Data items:
* * * * *

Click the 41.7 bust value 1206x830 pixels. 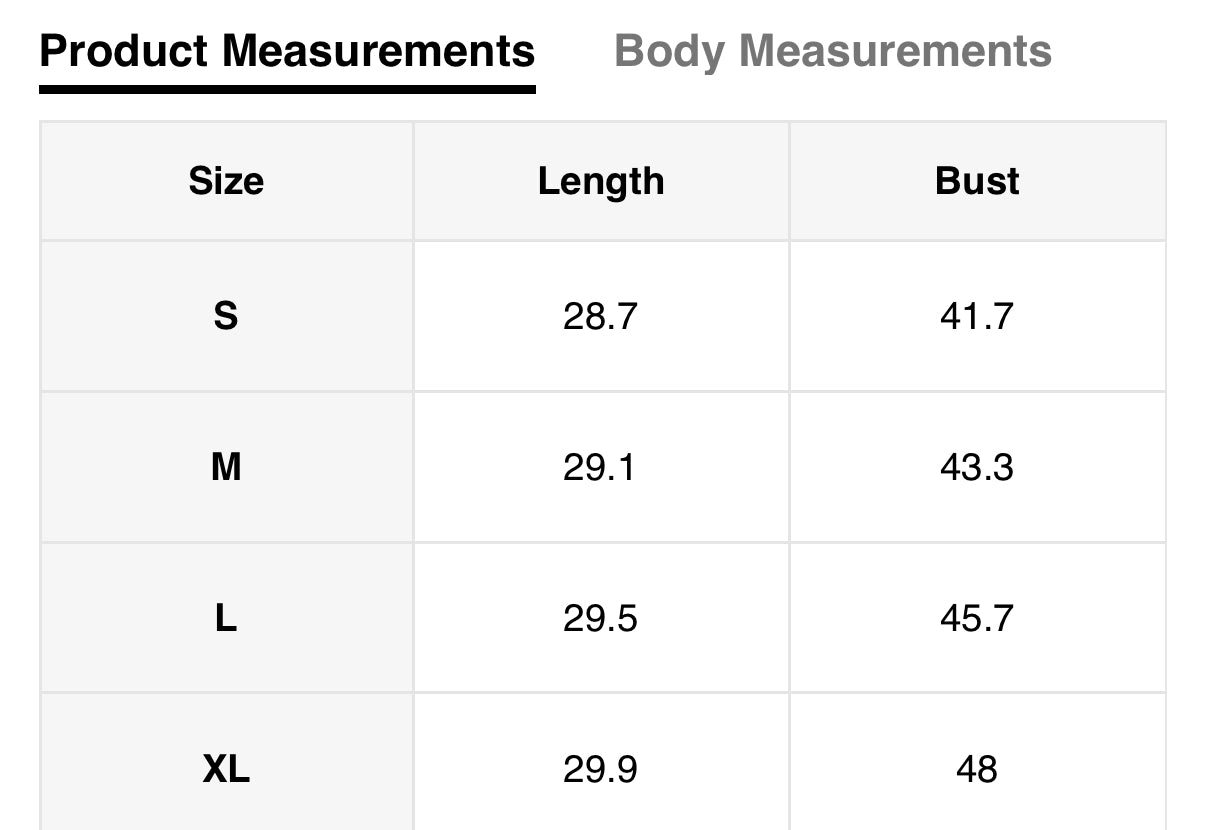977,316
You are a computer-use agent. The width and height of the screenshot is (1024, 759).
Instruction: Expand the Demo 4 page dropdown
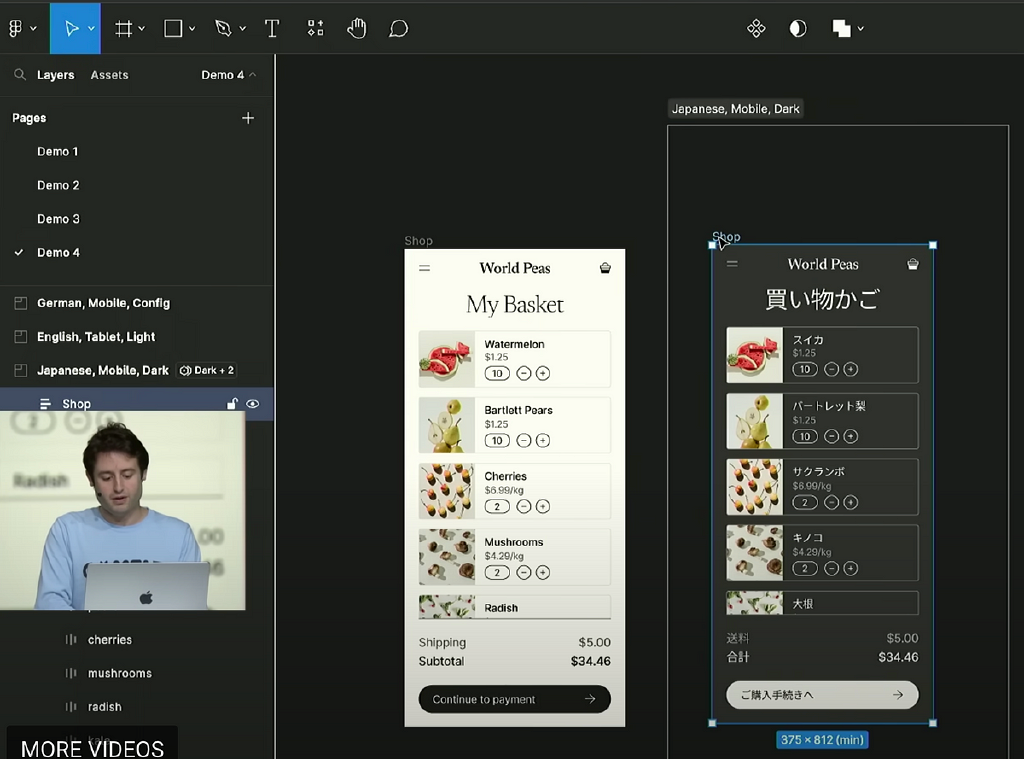[228, 75]
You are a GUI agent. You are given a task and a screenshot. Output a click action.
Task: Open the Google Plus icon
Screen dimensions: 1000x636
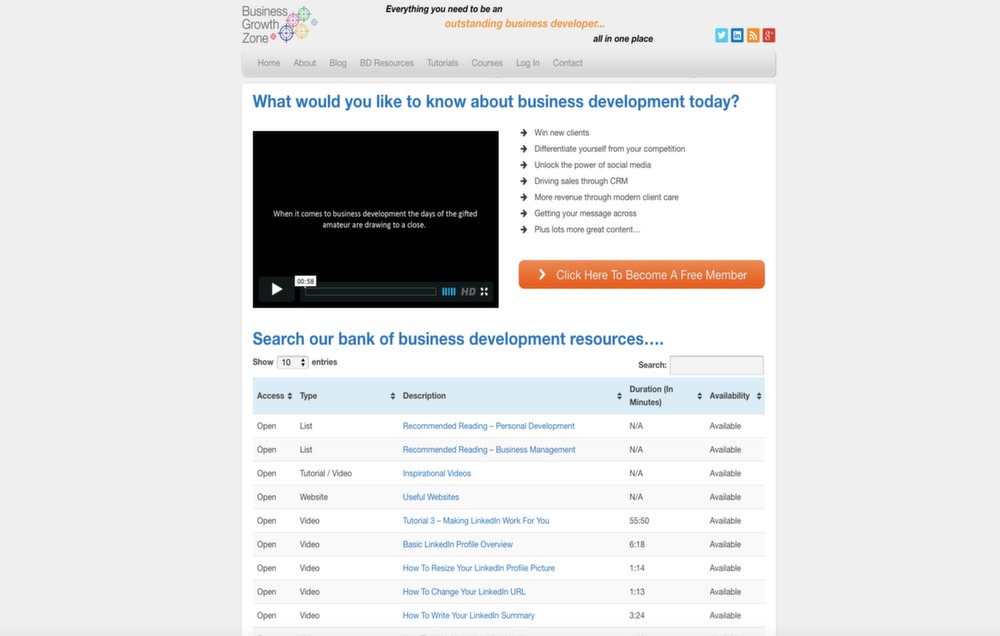(769, 35)
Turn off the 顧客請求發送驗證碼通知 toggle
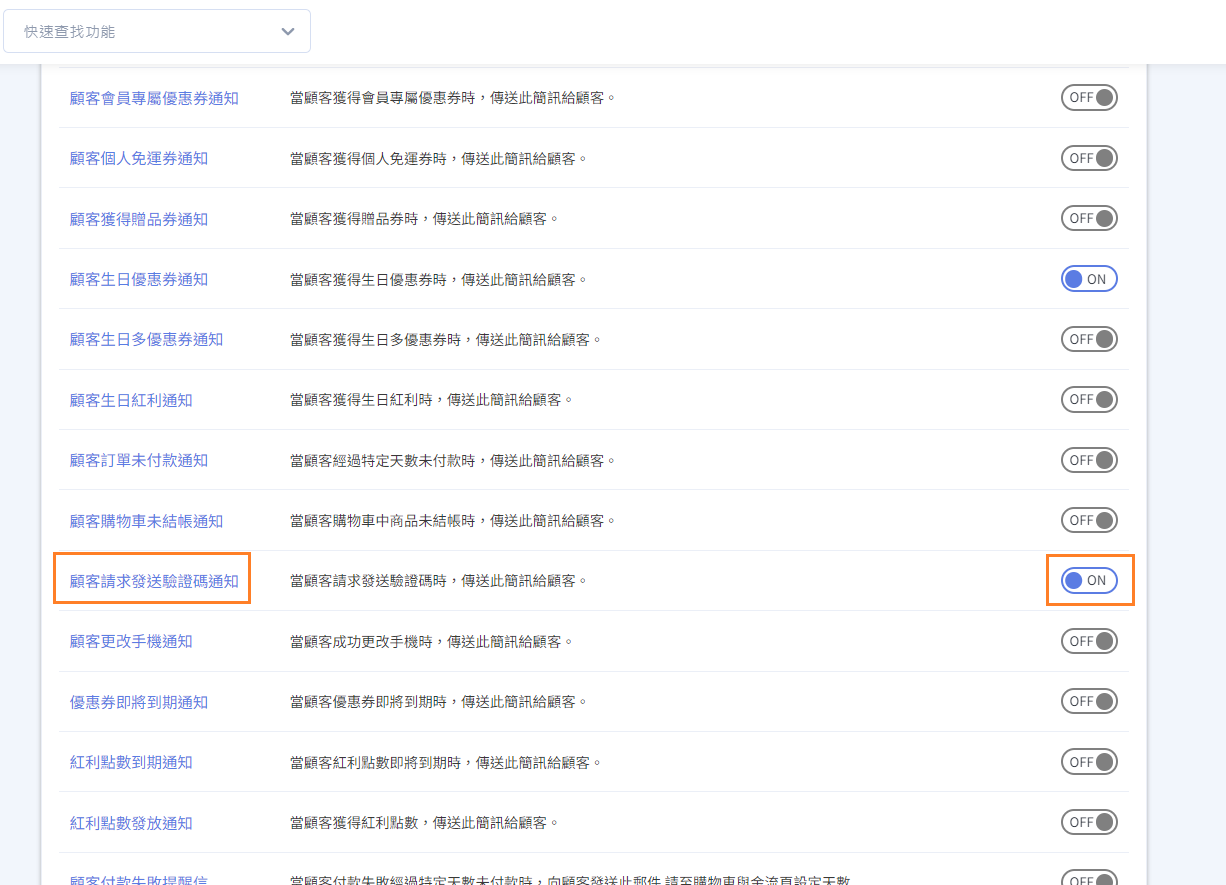Screen dimensions: 1226x885 [x=1089, y=581]
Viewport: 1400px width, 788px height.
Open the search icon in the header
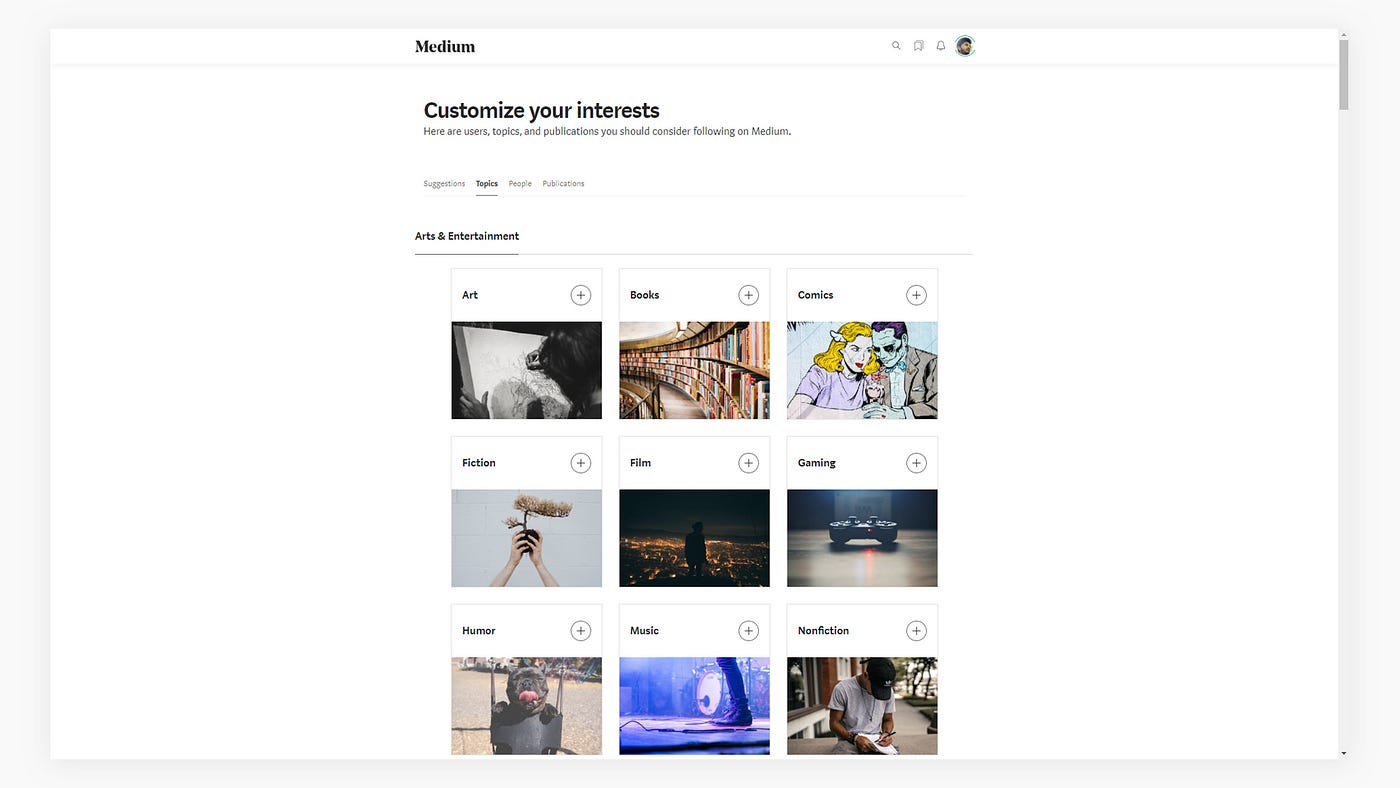pyautogui.click(x=896, y=45)
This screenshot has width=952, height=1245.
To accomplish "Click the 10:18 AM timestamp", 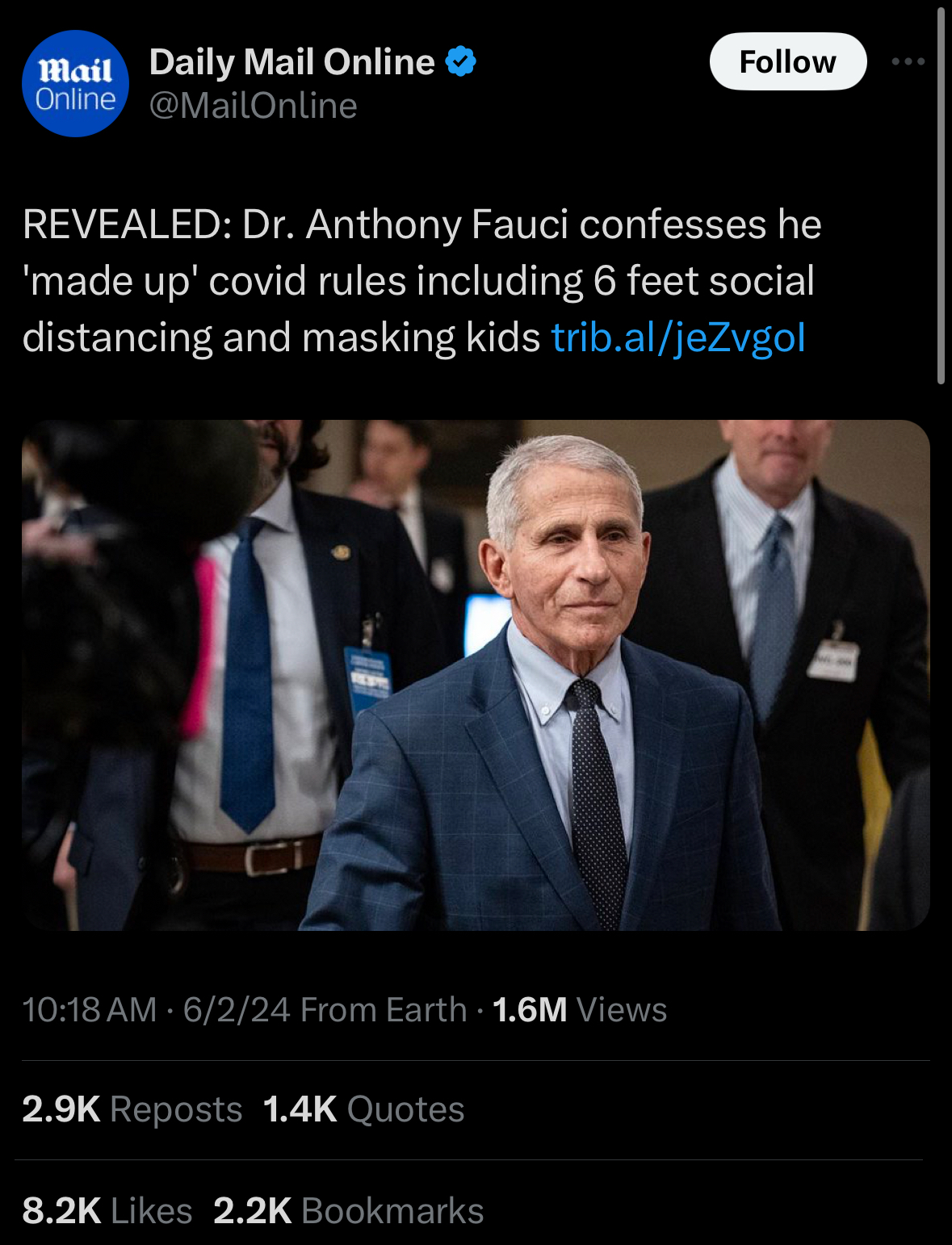I will (x=89, y=1010).
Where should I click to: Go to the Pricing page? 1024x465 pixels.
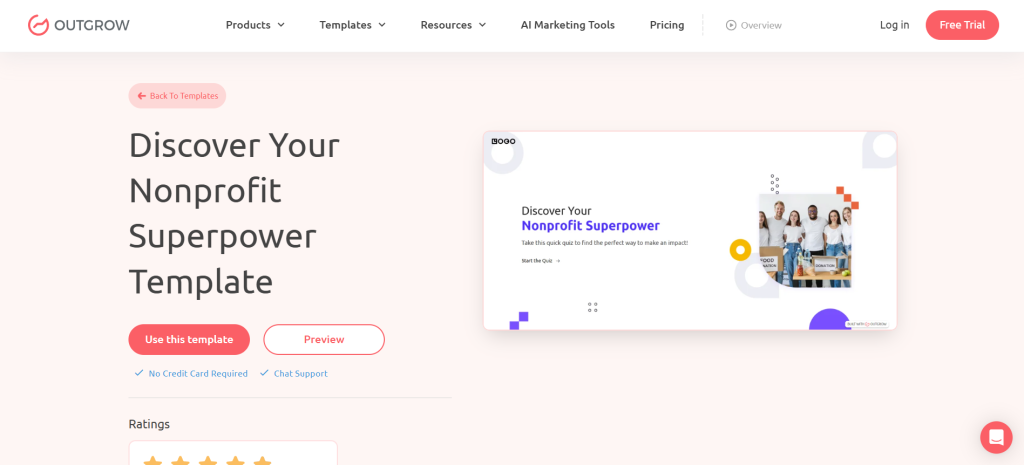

* * * * *

What is required: Output exactly, and only, the lines of the entries above from the one with "You are a computer-use" up to and including the one with "Task: Open the Google Plus icon"; pictures are to be left out.

Task answer:
You are a computer-use agent. The width and height of the screenshot is (1024, 759).
Instruction: Expand the Demo 4 page dropdown
[228, 75]
You are a GUI agent. You are given a task and a screenshot. Output a click action.
Task: Open the Google Plus icon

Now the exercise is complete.